Between 20,000 and 30,000 lives could have been saved if the UK had locked down a week earlier, a leading adviser said, as he told how scientists grew increasingly concerned about the lack of a clear plan.
Professor Neil Ferguson, from Imperial College London, whose modelling was instrumental in persuading the Government to bring in the first lockdown, suggested there was a growing realisation in early March 2020 that the country was heading for a large number of deaths.
It came after Prime Minister Boris Johnson's former top aide, Dominic Cummings, told MPs that mistakes meant "tens of thousands of people died, who didn't need to die".
Asked on BBC Radio 4's Today programme at what point the Scientific Advisory Group for Emergencies (Sage) determined that a policy of pursuing herd immunity would lead to a vast number of deaths, Prof Ferguson said a key meeting was held at Imperial with the NHS and the London School of Hygiene and Tropical Medicine on March 1 "which finalised estimates around health impacts, so the week after that really".
He said he "wasn't privy to what officials were thinking within Government", but added: "I would say from the scientific side there was increasing concern in the week leading up to the 13th of March about the lack of clear, let's say, a resolved plan of what would happen in the next few days in terms of implementing social distancing."
Prof Ferguson was also asked how influential Sage was in changing the policy from one of herd immunity to one of lockdown.
He said: "I think the key issue... it's multiple factors, partly the modelling, which had been around for a couple of weeks but became firmer, particularly as we saw data coming in from the UK, and, unfortunately, I think one of the biggest lessons to learn in such circumstances is we really need good surveillance within the country at a much earlier point than we actually had it back in March last year.
"As we saw the data build up, and it was matching the modelling, even worse than the modelling, let's say it focused minds within the Government."
He said locking down a week earlier would have saved "20,000 to 30,000 lives" adding: "I think that's unarguable."
He said: "I mean the epidemic was doubling every three to four days in weeks 13th to 23rd of March, and so, had we moved the interventions back a week, we would have curtailed that and saved many lives."
On the forthcoming June 21 road map date for England to lift all legal limits on social contact, Prof Ferguson said it hangs in the balance.
He said experts are still concerned about issues such as the transmissibility of the Indian variant, and "Step 4 (of the road map) is rather in the balance, the data collected in the next two to three weeks will be critical".
He added: "The key issue as to whether we can go forward is will the surge caused by the Indian variant - and we do think there will be a surge - be more than has been already planned in to the relaxation measures?
"So it was always expected that relaxation would lead to a surge in infections and to some extent a small third wave of transmission - that's inevitable if you allow contact rates in population to go up, even despite immunity - but we can't cope with that being too large.
"In the next two or three weeks we will be able to come to a firm assessment of whether it's possible to go forward."

RECORD EXTRACTS
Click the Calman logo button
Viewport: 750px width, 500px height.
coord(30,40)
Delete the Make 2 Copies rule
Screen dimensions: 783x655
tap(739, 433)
...
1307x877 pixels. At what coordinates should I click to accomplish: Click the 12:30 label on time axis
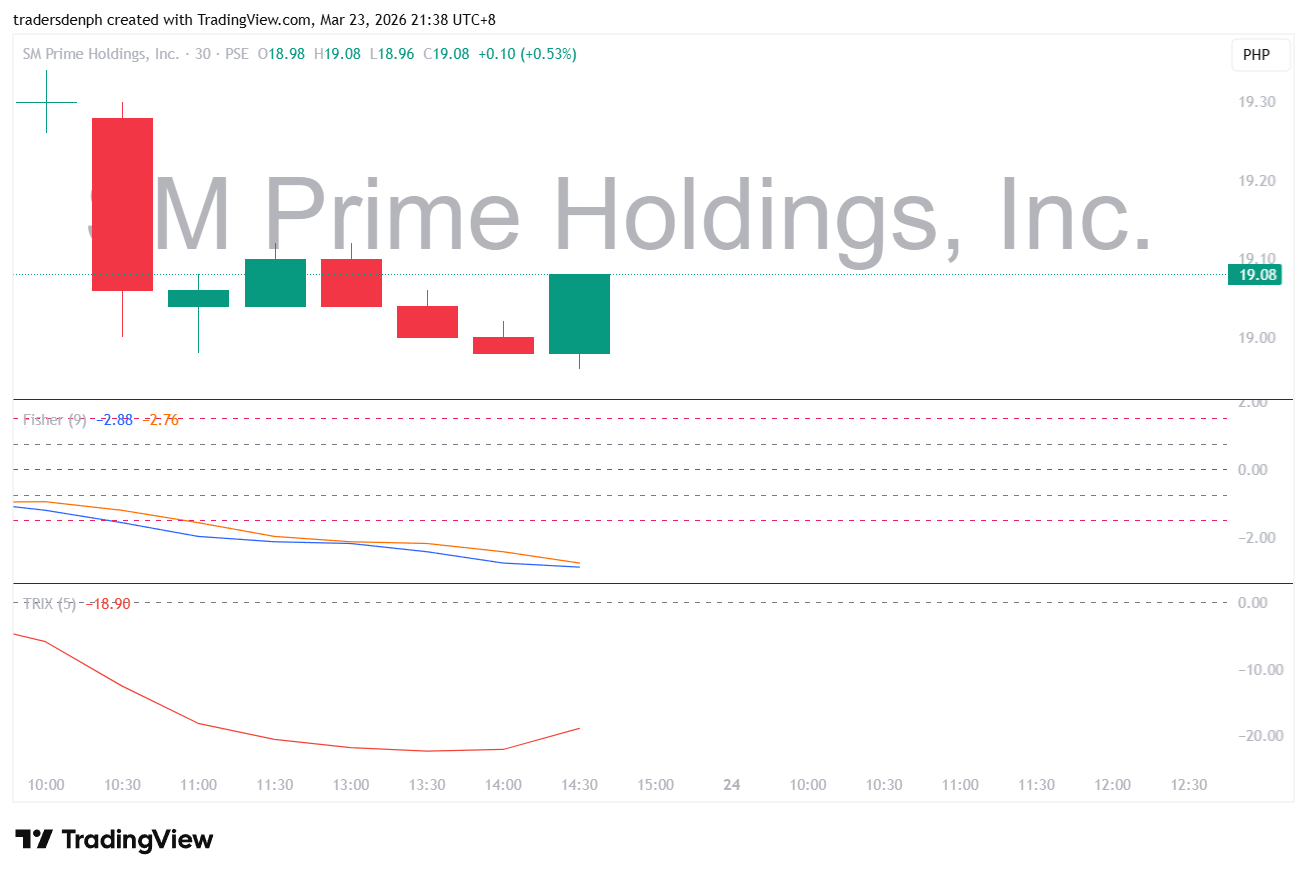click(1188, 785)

THE TASK
Answer these questions from the article on the UK lockdown:
1. How many lives did Professor Neil Ferguson say locking down a week earlier would have saved?
2. On what date was the key meeting held at Imperial with the NHS and the London School of Hygiene and Tropical Medicine?
3. How often was the epidemic doubling between the 13th and 23rd of March?

THE COMPLETED TASK
1. 20,000 to 30,000 lives
2. March 1
3. Every three to four days